- About this task: Read through the entries below and copy each line where "computer" turns up.

[[ Records provided, beginning ]]

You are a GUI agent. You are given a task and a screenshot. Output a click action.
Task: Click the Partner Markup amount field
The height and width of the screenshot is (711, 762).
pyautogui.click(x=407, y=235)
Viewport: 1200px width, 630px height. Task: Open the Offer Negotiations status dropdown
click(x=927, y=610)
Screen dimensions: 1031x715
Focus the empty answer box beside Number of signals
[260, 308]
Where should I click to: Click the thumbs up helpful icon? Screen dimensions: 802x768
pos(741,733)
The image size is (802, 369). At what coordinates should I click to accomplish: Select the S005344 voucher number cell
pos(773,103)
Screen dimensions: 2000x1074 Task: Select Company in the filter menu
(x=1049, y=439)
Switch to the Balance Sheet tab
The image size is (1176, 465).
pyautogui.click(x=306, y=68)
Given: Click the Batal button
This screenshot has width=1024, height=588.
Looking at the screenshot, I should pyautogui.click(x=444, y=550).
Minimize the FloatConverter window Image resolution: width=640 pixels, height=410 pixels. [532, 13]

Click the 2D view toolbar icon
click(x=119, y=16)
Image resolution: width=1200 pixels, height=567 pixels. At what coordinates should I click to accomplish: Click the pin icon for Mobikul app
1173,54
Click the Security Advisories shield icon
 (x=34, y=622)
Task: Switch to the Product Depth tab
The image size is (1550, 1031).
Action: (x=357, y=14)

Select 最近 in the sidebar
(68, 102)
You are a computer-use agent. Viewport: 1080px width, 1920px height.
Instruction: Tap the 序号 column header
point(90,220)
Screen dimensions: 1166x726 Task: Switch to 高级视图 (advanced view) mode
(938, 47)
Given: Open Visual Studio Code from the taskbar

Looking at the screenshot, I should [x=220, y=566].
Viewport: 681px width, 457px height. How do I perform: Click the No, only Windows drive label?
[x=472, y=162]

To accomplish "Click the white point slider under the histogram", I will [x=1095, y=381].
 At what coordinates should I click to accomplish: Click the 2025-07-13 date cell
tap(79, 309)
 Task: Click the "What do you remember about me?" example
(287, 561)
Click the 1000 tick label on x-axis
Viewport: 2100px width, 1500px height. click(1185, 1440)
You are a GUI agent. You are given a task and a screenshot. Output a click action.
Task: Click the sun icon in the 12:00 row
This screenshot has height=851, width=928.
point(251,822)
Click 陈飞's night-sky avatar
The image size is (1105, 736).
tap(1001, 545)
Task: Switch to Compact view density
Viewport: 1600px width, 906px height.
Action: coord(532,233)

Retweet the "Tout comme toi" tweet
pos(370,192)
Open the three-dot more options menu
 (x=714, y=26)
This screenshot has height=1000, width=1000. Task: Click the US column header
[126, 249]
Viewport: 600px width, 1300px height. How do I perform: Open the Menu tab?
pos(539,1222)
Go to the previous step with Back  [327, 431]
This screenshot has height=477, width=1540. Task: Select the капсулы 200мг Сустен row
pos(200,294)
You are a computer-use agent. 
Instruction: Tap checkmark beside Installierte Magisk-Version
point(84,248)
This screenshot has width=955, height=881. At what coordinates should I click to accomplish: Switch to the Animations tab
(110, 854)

[[ Records provided, end ]]

- Exercise result:
You are a computer-use agent. Viewport: 1080px width, 1920px height.
You are a computer-use agent. 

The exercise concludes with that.